Endeavours of the Author to learn the truths, and penetrate the mysteries, of the different religions and opposite opinions.— Singular aid, and blessing of God conferred upon him.

I NOW felt a desire to inform myself on the questions and truths of the different religions, and concerning the followers of the various sects. I became intimate with the doctors of the order of Christians, and their padres, who were in a numerous body at Isphahan, and tried and measured the quantity of knowledge of each of them. One held pre-eminence among them, and they called him the Caliph Avanus. He knew Arabic and Persian well, and was versed in Logic, Astronomy, and Geometry. Some Mahometan books had undergone his perusal, and he had a great wish to investigate several of their questions and proposi­tions: but from fear, and through the utter disre­spect of the Moslem doctors for his order, he had been unable to attain his object. He esteemed my society a great acquisition, and when, after a while, he had become acquainted with my character and just discretion, he shewed me great sincerity and friendship. From him I learnt the Gospel, and obtaining access to the commentaries upon it, I thoroughly investigated their articles of faith, and the principles of their religion, and read a great number of their books. He also, some­times, asked information from me, and I repeatedly by various arguments proved to him the truth of the Mahometan faith. Not having a word to say in reply, he stood convinced of the error of his way, but he died without having openly received the grace of being directed to the straight road of salvation.

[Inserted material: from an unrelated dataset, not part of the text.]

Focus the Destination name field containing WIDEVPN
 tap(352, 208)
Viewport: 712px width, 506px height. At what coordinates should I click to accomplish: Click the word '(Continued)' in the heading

Among the Jewish inhabitants of Isphahan, who, as they believe, have since the time of Moses been dwellers in that town, there was one named Shoaib, the most learned of his brethren. I gained his confidence, and took him to my house. I learnt from him the Bible, had the interpretation of it written for me, and informed myself of the truth of all that they maintain. But I found that order of men totally destitute of knowledge and learning, and entire strangers to thought and dis­cernment. Their stupidity, and obduracy in igno­rance, are without end, or measure.

I acted in the same way with regard to the varieties of the Mahometan belief. I read the books of every sect, and considered what each had to say, discreetly and anxiously remarking on their arguments. Wherever I found any person belonging to any sect, who was knowingly attached to his own religious opinions, I frequented his society, and made myself acquainted with his views and discourses. In this way, I had God knows how much conversation with the followers of different opinions.

In the midst of these occupations, I gave lec­tures on the ordinary classic books, and wrote commentaries and appendixes on them. As occa­sion permitted, I composed separate treatises on my different investigations, and shewing most of them, first, to the skilful in each art, I obtained perfect confidence in their correctness, as they severally met with approbation. By the blessing of the divine assistance, it has never yet happened, that any infirmity or erroneousness has appeared in any passage of my compositions; and from God is all aid and preservation from error.